Another vote here for KM. (Based on the OP's goals)
I've been training BJJ (with mma/MT) for about 4 years. I had always dismissed KM as another McDojo, "martial art of the week", but about a year ago, I started training at a CrossFit gym that teaches KM also, so I started taking a few classes here and there (initially just for the workout) and was really surprised! What they really ingrain is instant trained intensity. Meaning going from zero to 100% at the flick of a switch and just drilling turning on the rage and turning the tables on your attacker.
There aren't any new moves or anything, they just drill executing the basics from real-world fight situations. So instead of drilling a rolling omoplata counter to a single leg takedown, you'll drill headlock/choke/grab escapes and every way conceivable to hit someone hard in the nuts. They also don't stick to a "one-size-fits-all" approach. They'll say, like here's 2-3 ways to get out and you do each one a few times, and then for the rest of the drills, you pick the one that works the best for you and worst for your attacker. They'll be like, "escape and deliver ten blows." They don't care what they are as long as they're hard and to a vital soft target. The other thing they teach is situational awareness. Your goal, period, is to GTFO, so if someone is attacking you, do just what is needed to neutralize their attack and immediately check around for his buddies. If it looks clear, make sure he neutralized, then get away. They also make you think about being boxed in, aware of your exits, etc.
I really like the nature of the drills. Many of them you start with your eyes closed, or boxed in from 4 sides and you don't know how they will attack you or from what side and you have to fight it out. If you are too focused on the one attacker, they will happily come up and blind-side you with a pad to make sure you are watching out.
So I think for pure self defense, it's hard to beat!
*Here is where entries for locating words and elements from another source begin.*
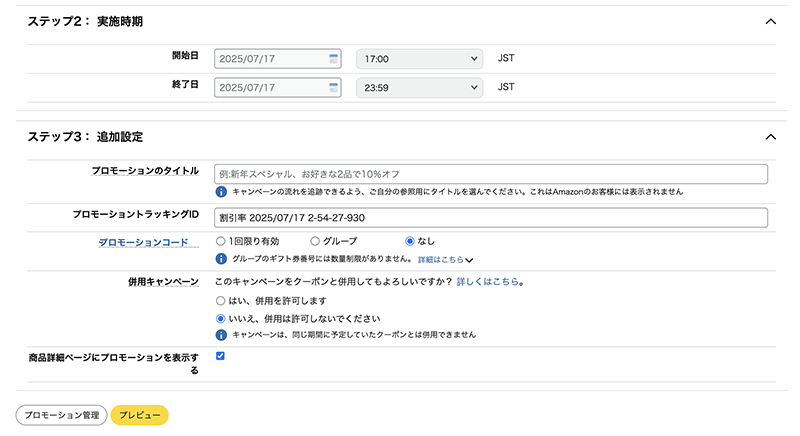800x436 pixels.
Task: Click the プレビュー button
Action: click(x=140, y=415)
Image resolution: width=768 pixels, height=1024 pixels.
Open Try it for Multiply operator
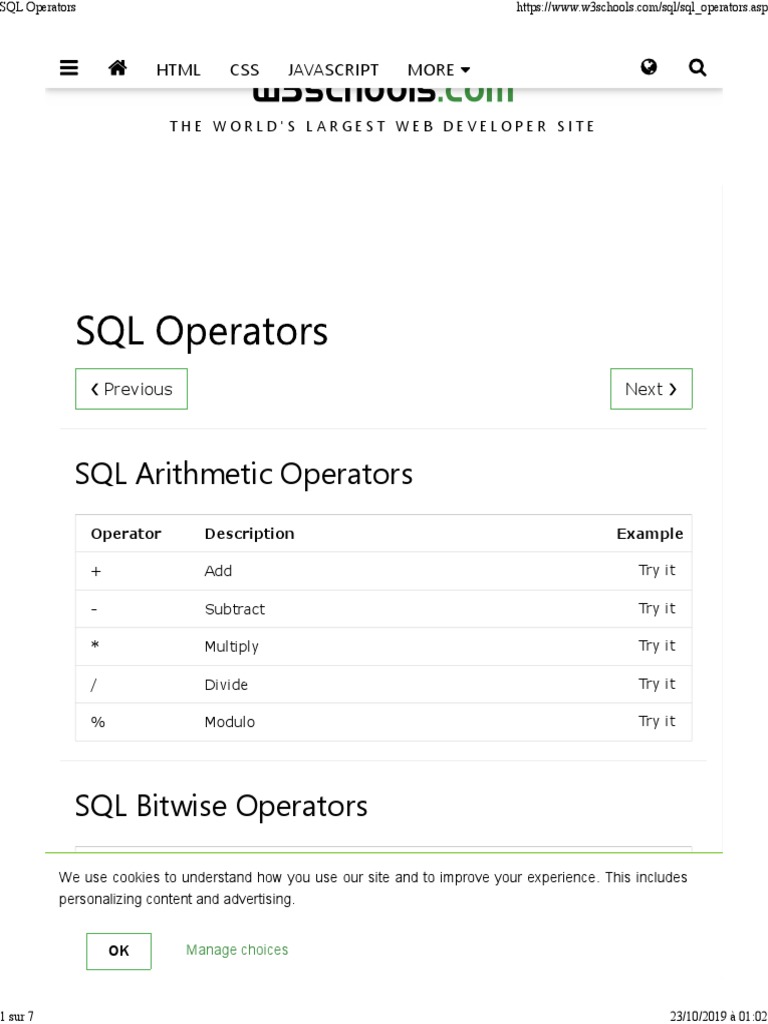pyautogui.click(x=657, y=646)
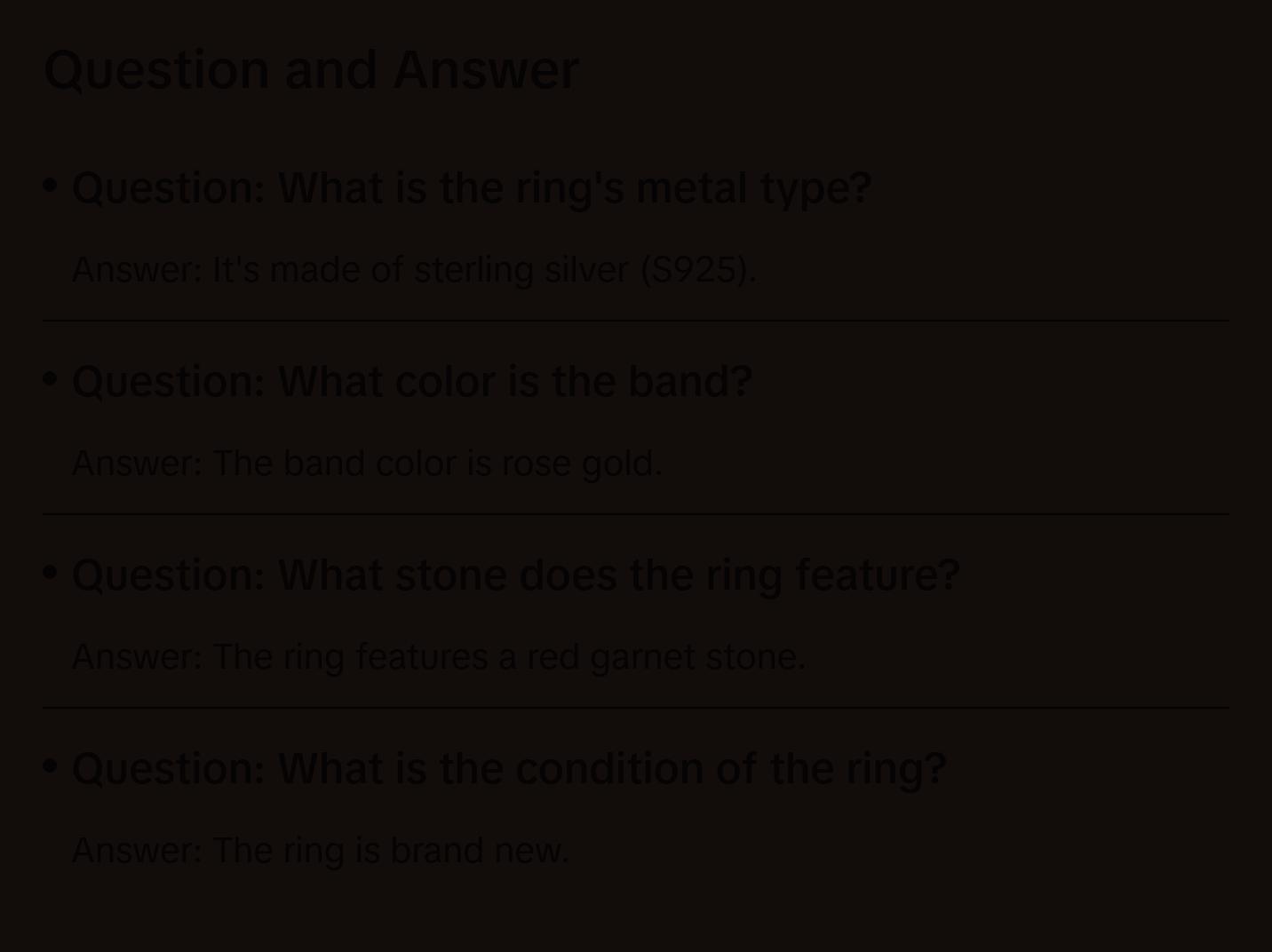The width and height of the screenshot is (1272, 952).
Task: Click the bullet beside the metal type question
Action: click(51, 185)
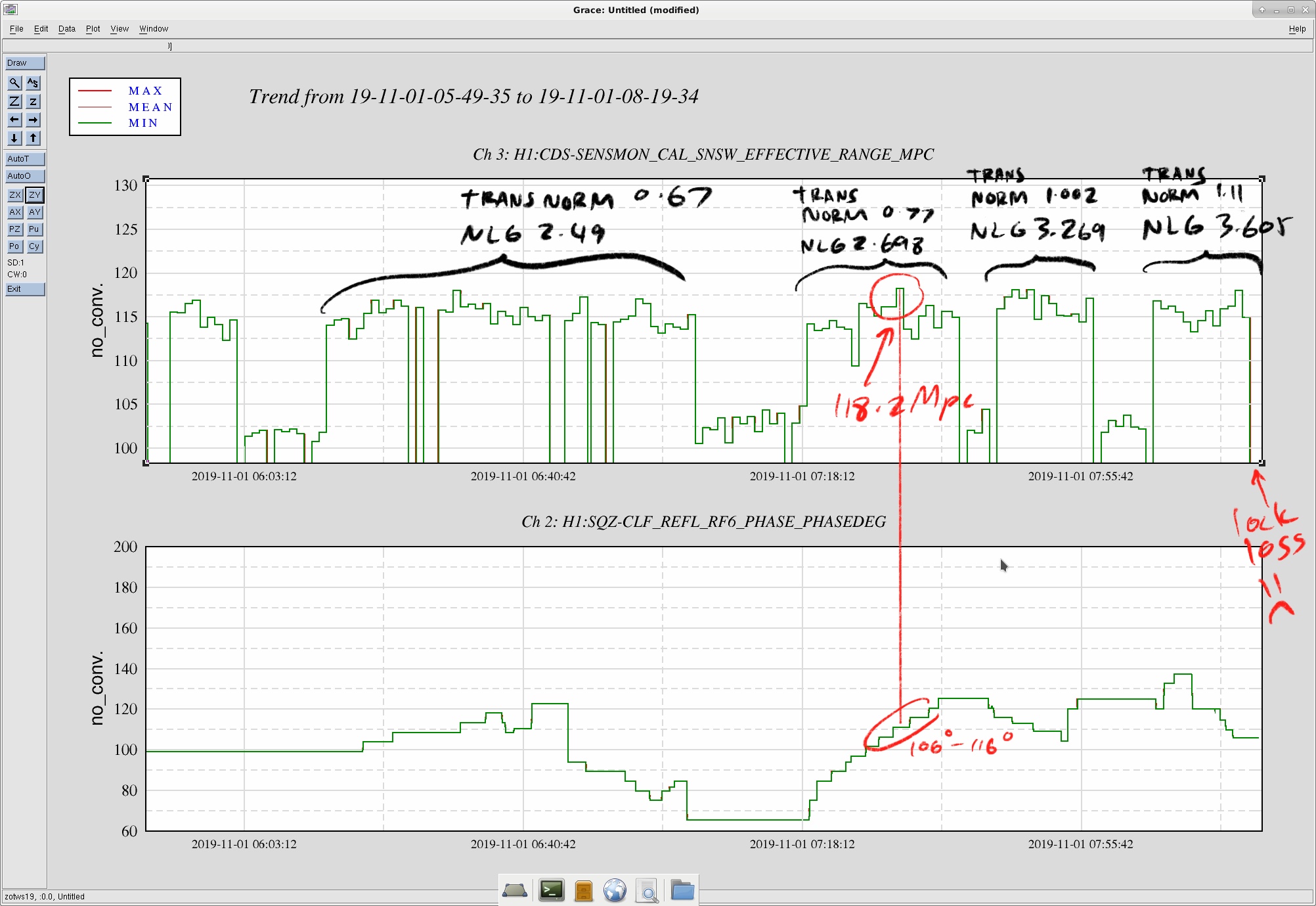
Task: Expand the Window menu dropdown
Action: [x=154, y=29]
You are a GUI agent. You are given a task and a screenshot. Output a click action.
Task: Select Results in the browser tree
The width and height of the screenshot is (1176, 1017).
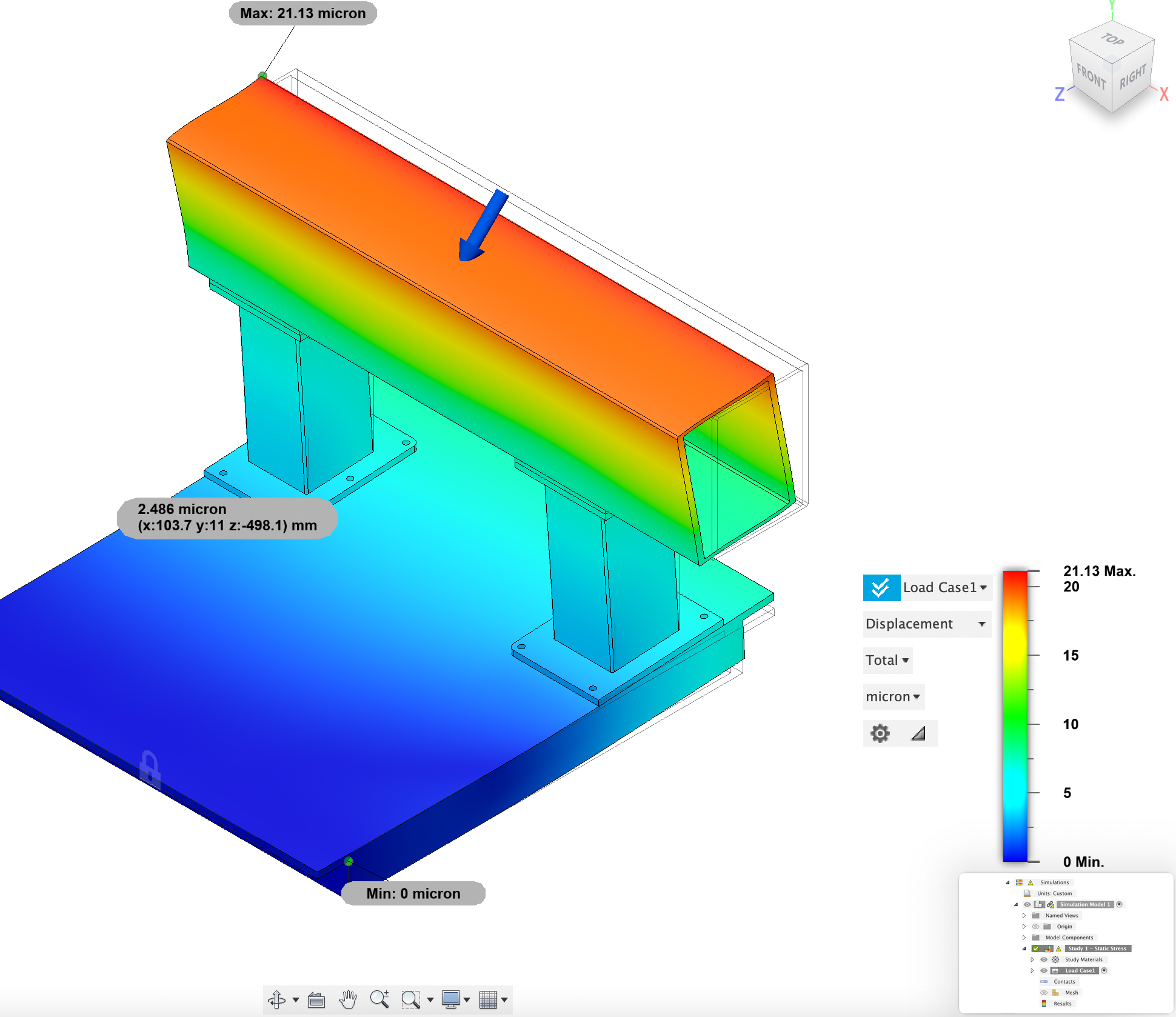pos(1062,1004)
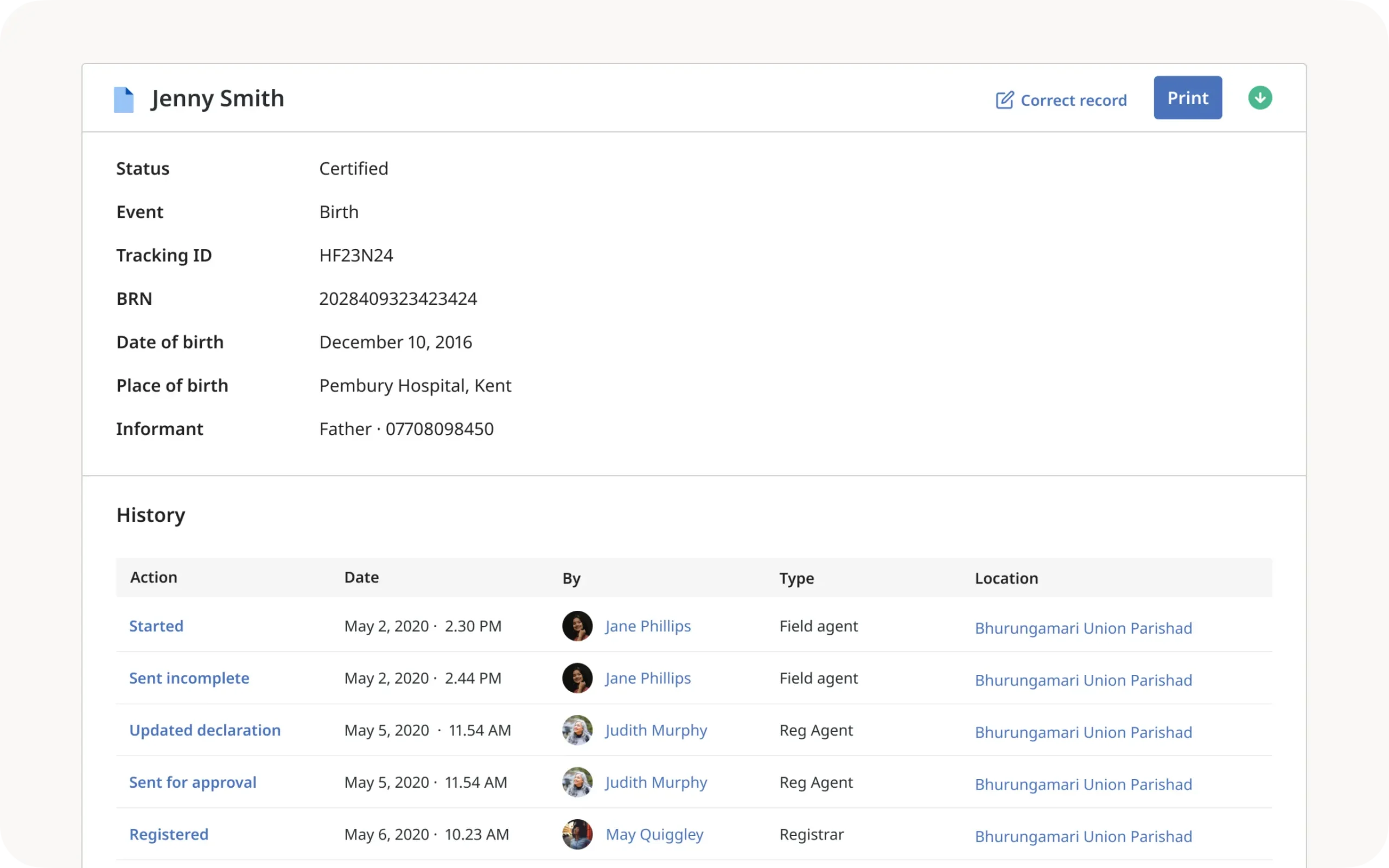Click the Action column header
Screen dimensions: 1389x868
pyautogui.click(x=153, y=577)
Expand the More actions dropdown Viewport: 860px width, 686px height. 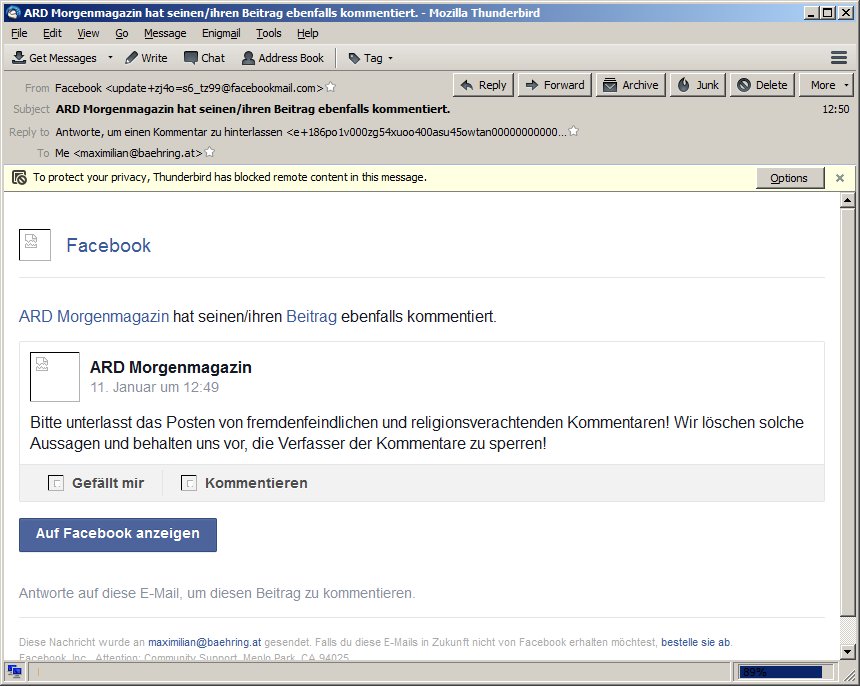pos(825,85)
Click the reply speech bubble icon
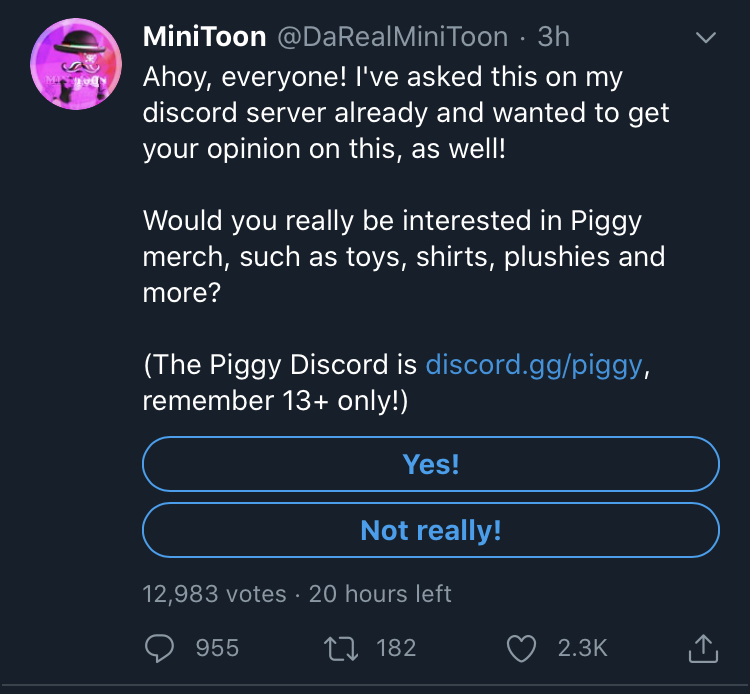Viewport: 750px width, 694px height. 160,648
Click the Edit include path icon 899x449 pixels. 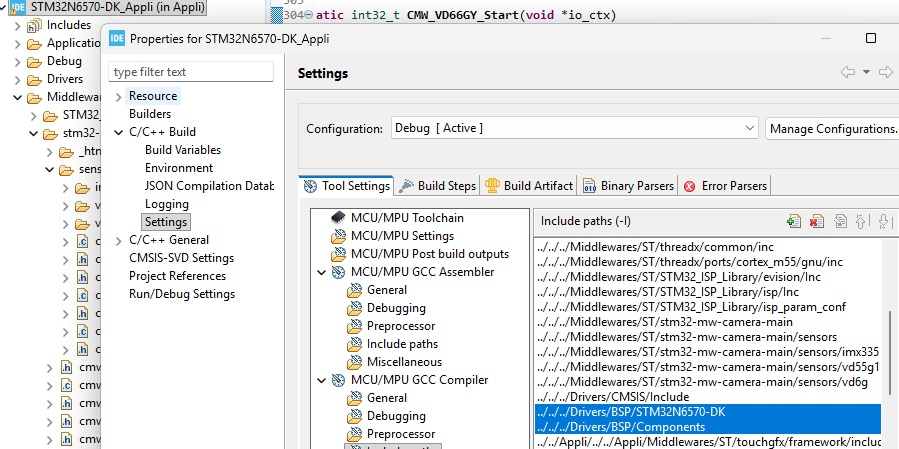click(x=839, y=221)
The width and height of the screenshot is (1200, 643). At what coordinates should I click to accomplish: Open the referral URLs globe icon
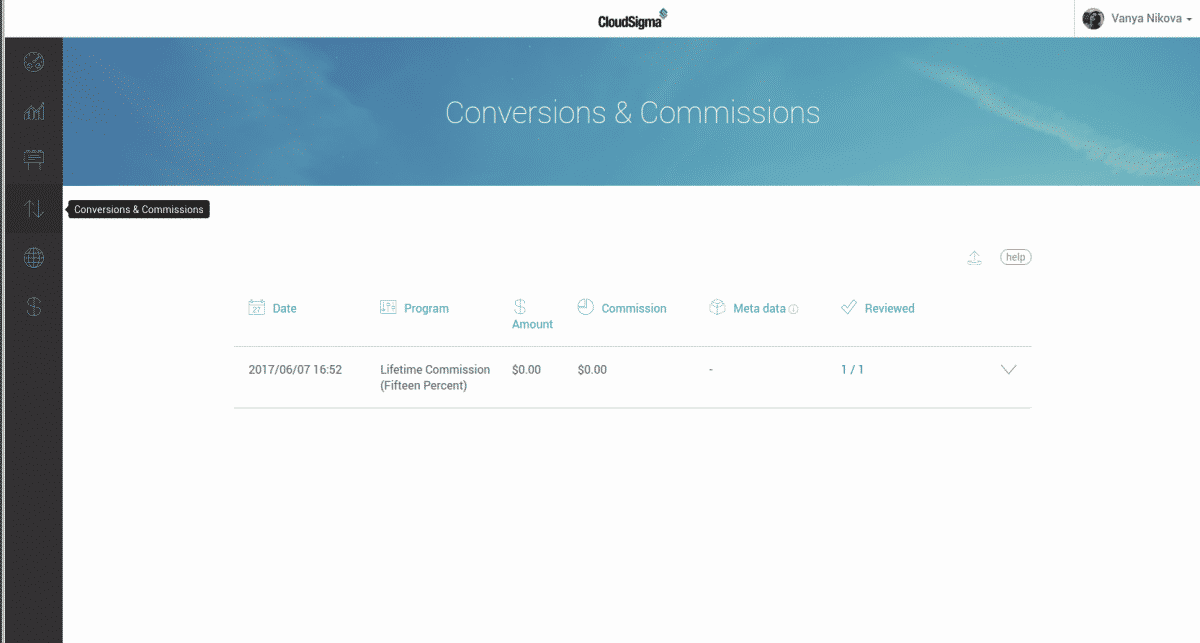pos(33,257)
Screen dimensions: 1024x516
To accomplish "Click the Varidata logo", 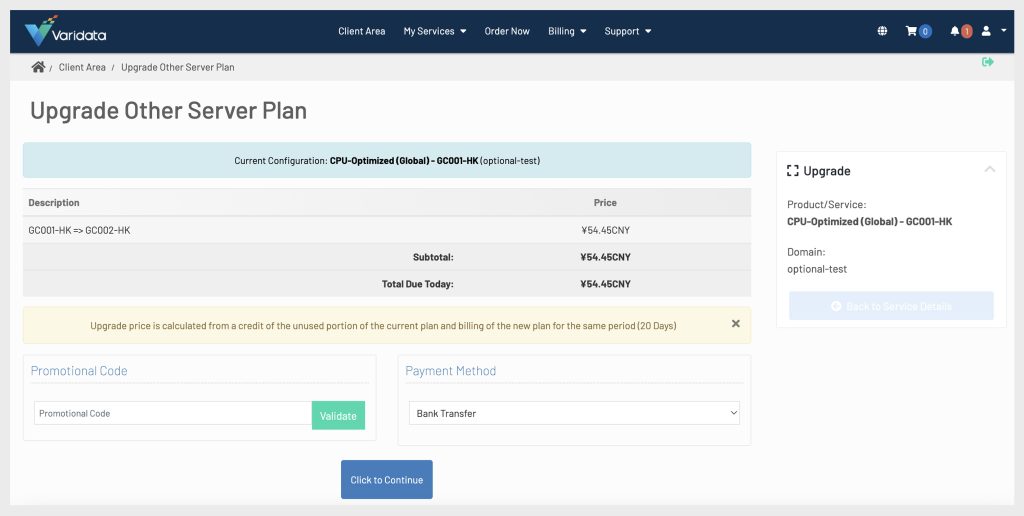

The only think I fault them for is maybe not spending quite enough time on the fundamentals. A lot of the folks in there come from martial arts backgrounds, so they do just fine, but knowing the basics would be a nice pre-req. (Like 6 mos of TKD/boxing/MT, etc.)
Again, this is based on the original posters goals of learning some basic self-defense. If you plan on being a cage fighter, it may not be for you. MMA guys aren't going to put you in a headlock, or try to "rape choke" you, so spending time there (and drilling hitting places you can't hit in sport MMA) is counter-productive.